[Saved entries]
******
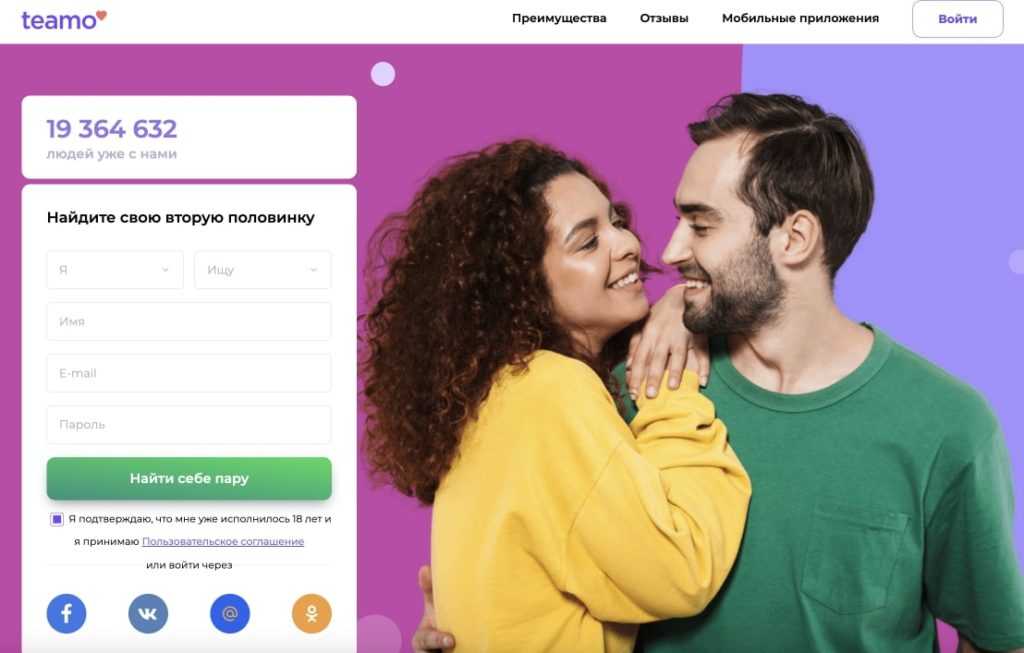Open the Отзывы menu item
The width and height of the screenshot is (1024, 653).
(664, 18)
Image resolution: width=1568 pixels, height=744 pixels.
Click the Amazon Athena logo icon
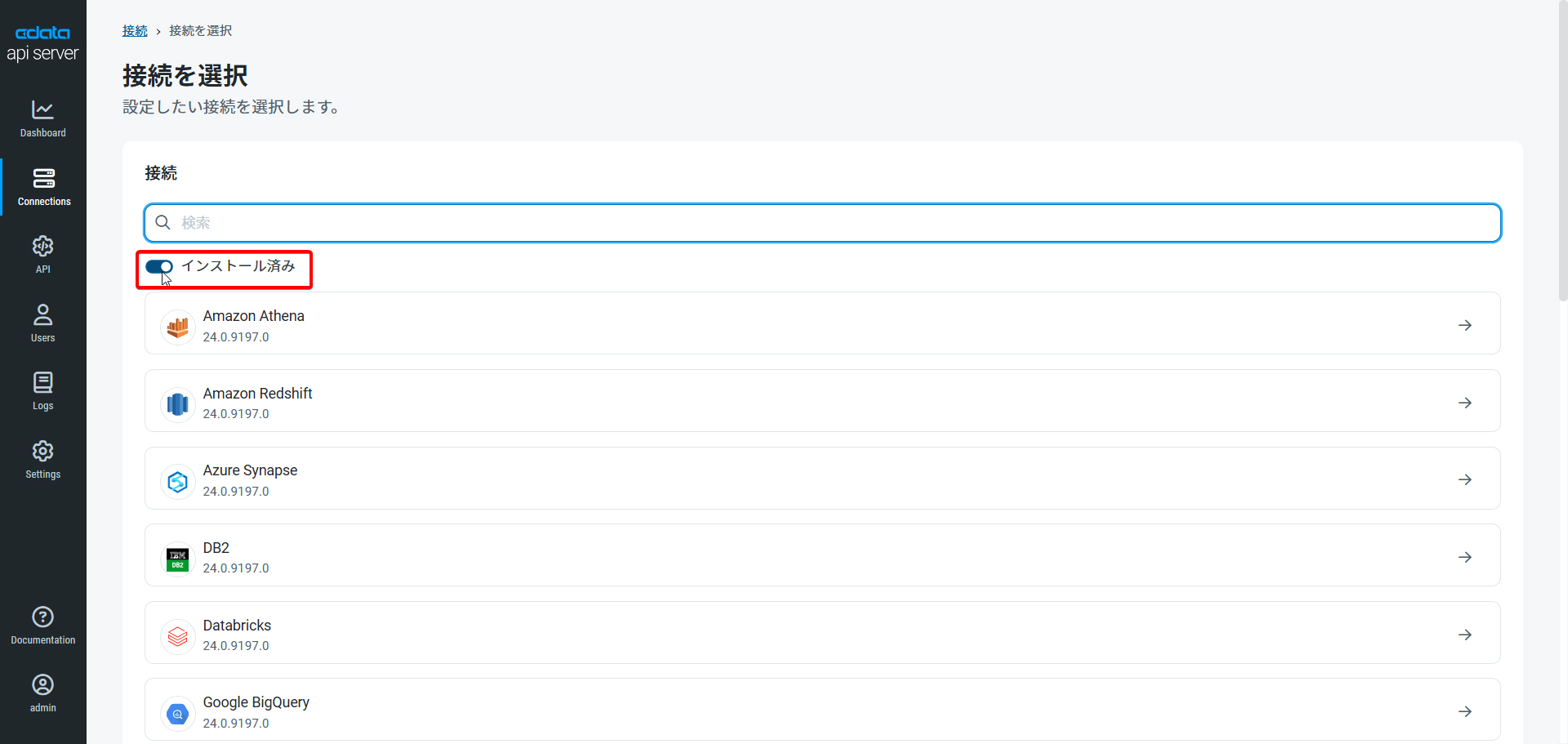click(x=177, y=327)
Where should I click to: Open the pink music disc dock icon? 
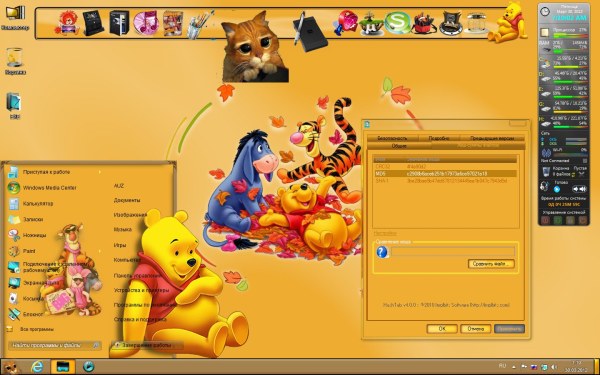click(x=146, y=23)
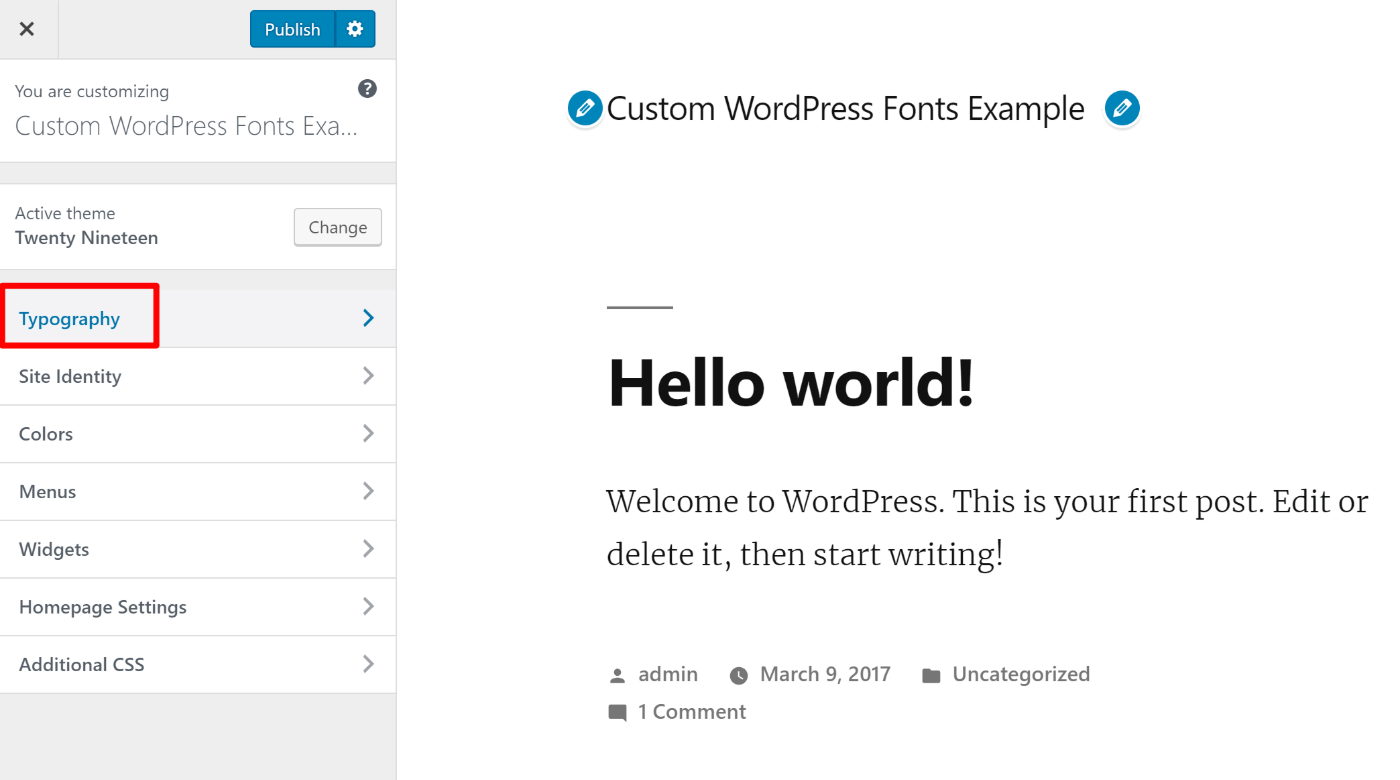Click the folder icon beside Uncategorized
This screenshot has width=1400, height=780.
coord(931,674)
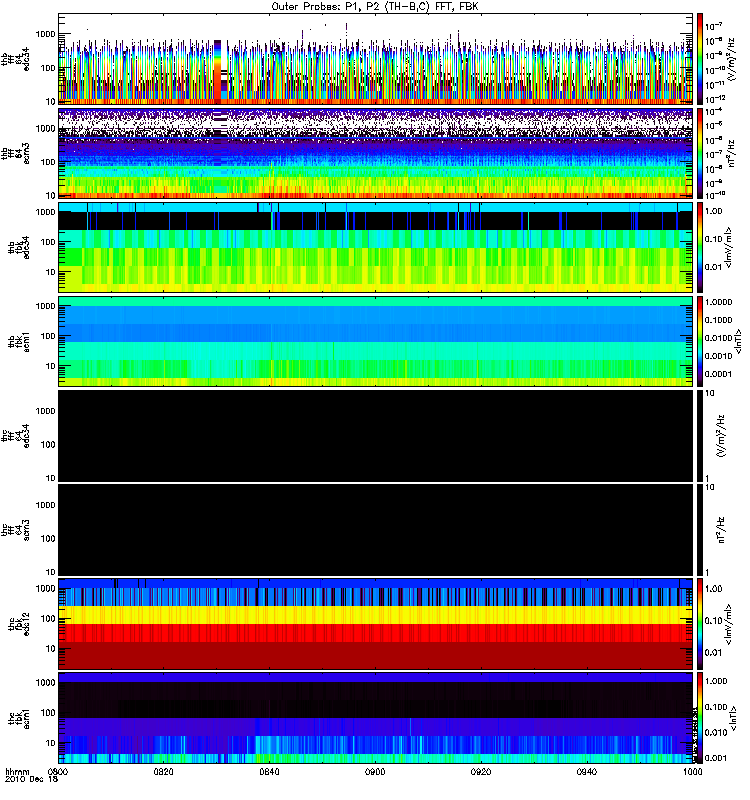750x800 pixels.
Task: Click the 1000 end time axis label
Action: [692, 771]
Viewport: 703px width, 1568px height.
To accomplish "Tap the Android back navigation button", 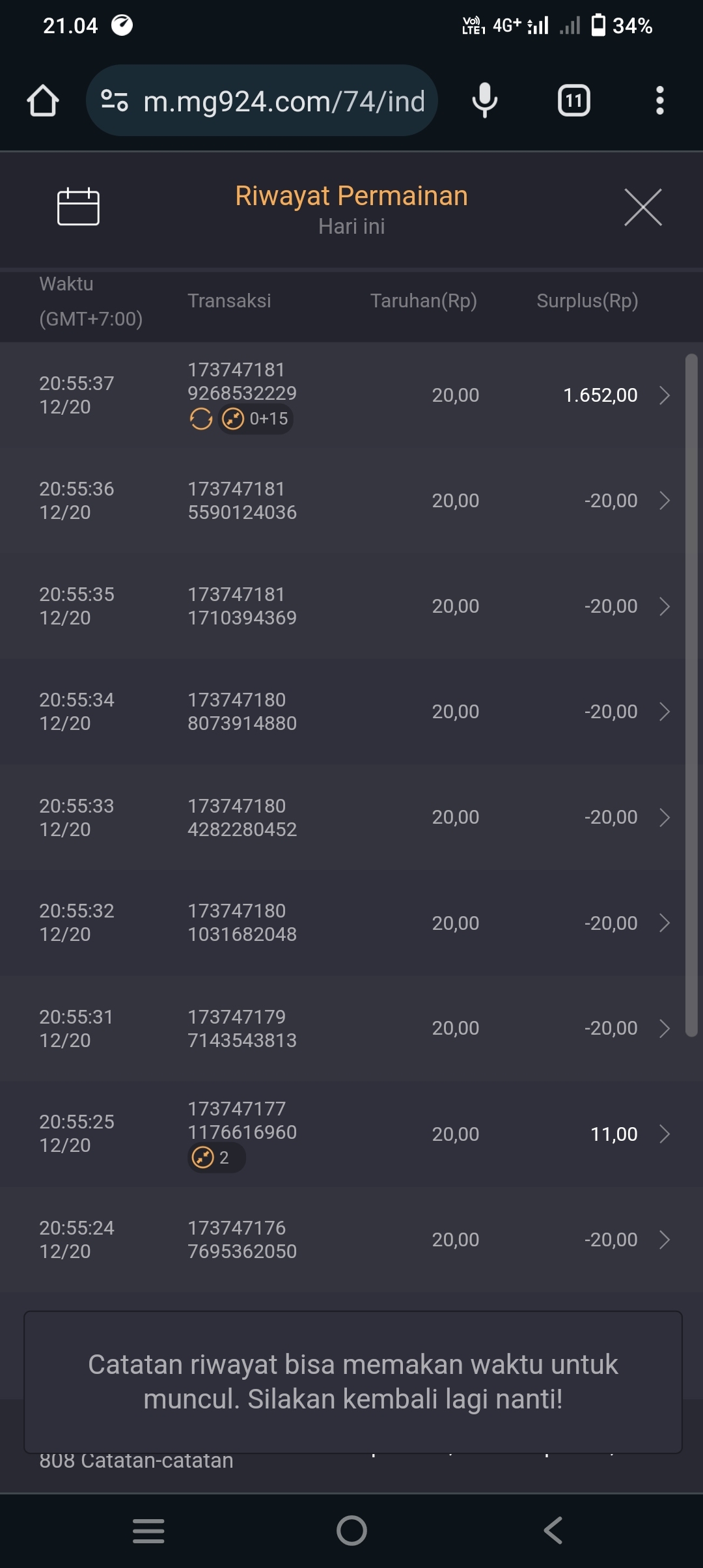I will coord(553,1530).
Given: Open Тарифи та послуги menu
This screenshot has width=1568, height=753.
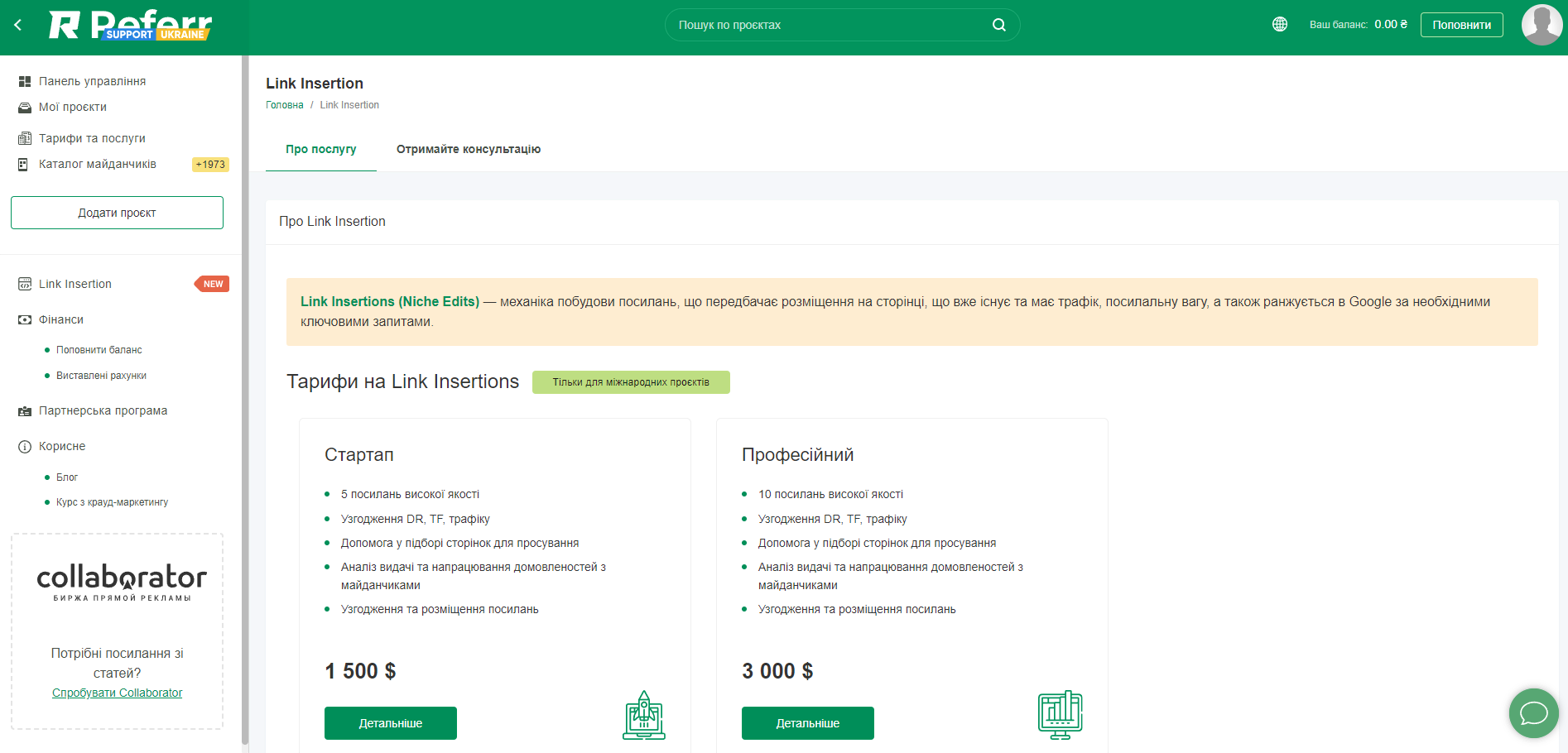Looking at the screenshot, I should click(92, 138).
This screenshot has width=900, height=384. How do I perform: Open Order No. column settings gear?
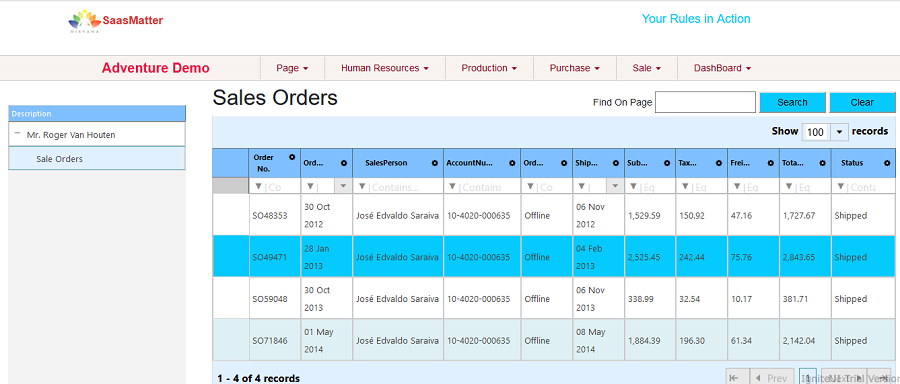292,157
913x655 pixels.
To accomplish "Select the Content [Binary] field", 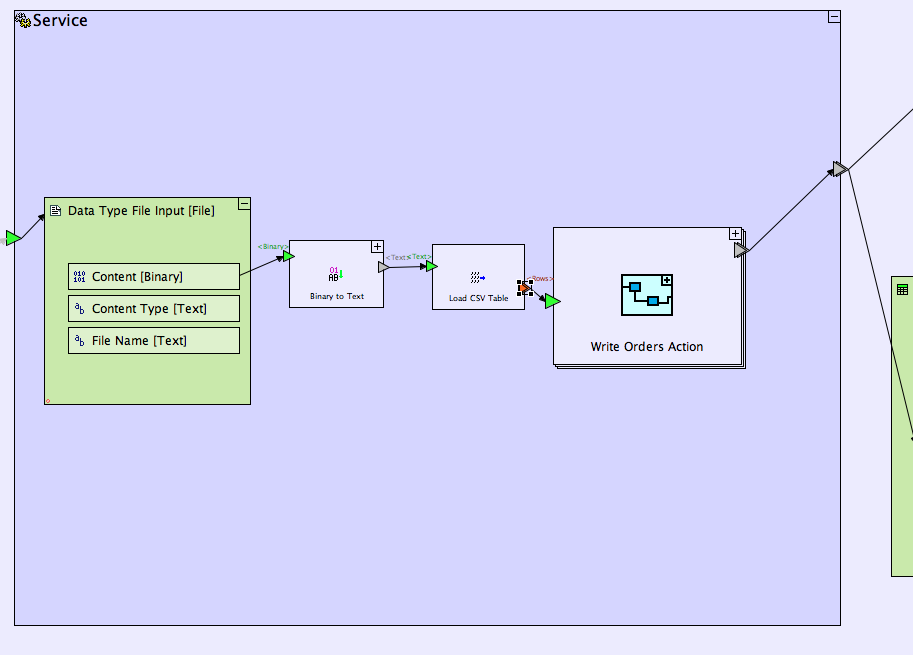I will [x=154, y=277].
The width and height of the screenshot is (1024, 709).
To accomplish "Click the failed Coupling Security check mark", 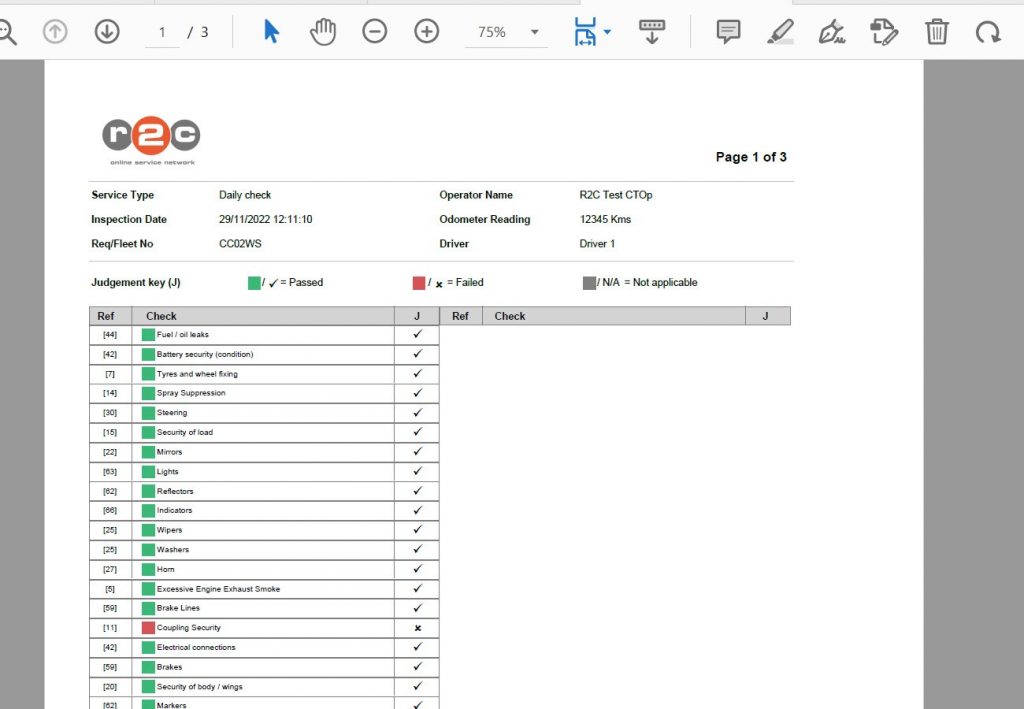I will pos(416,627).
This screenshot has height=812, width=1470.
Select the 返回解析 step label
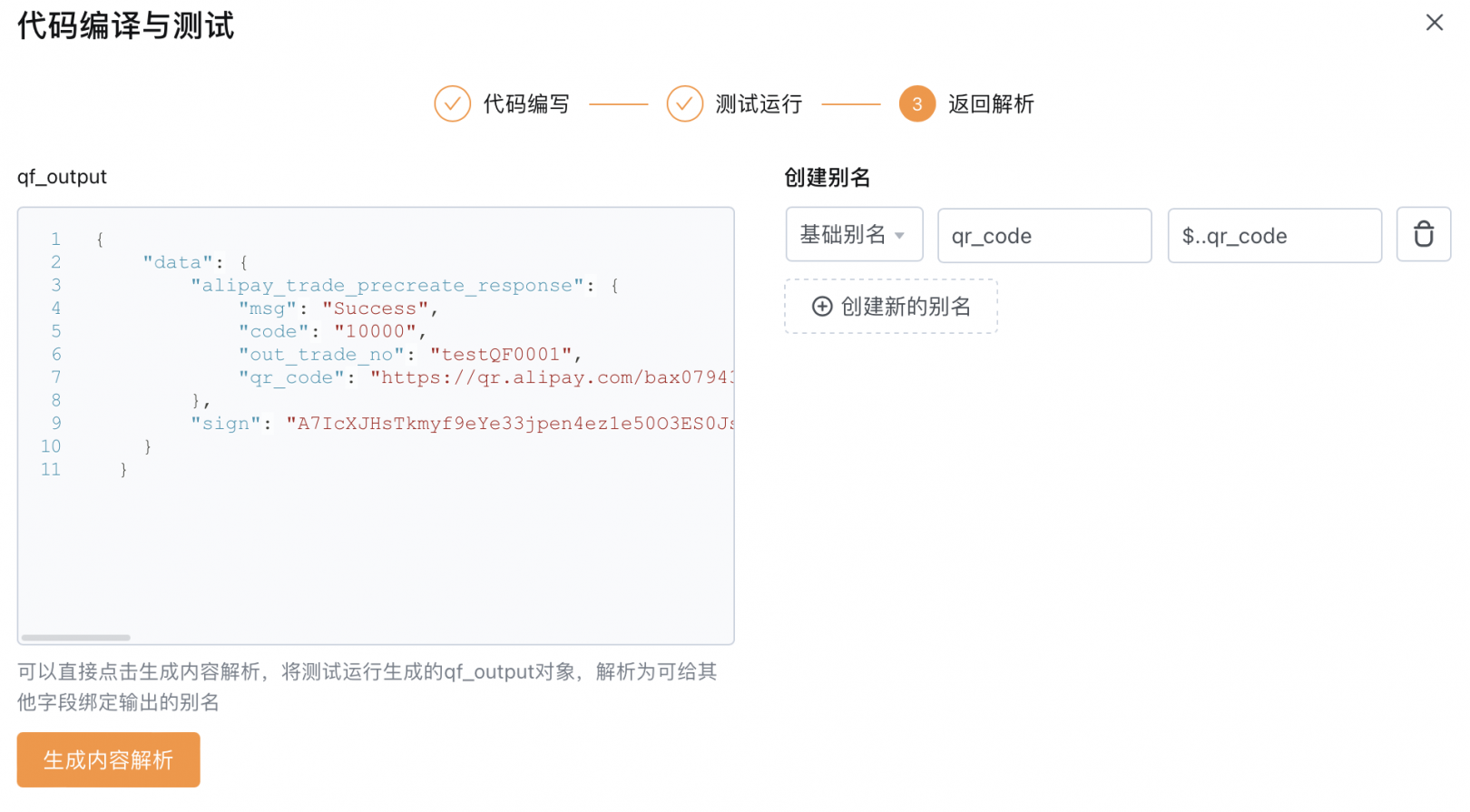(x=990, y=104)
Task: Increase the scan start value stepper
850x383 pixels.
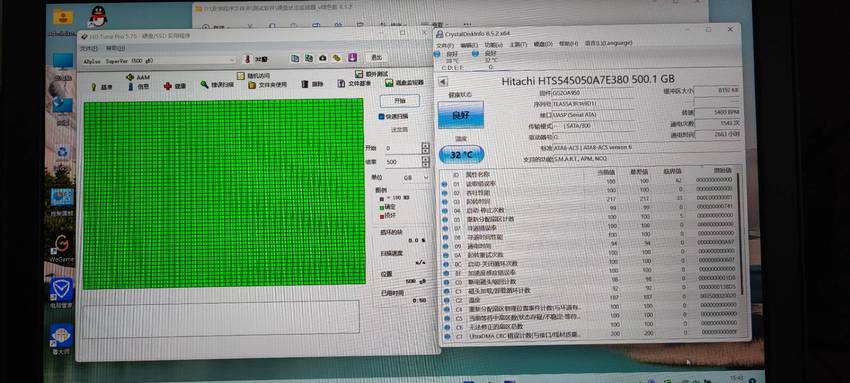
******
• Your assignment
What you write must match, line for line, the lines from the one with "Task: Increase the scan start value stepper" through the last line of the data above, minus the pictures.

• Solution to this problem
Task: Increase the scan start value stepper
850x383 pixels.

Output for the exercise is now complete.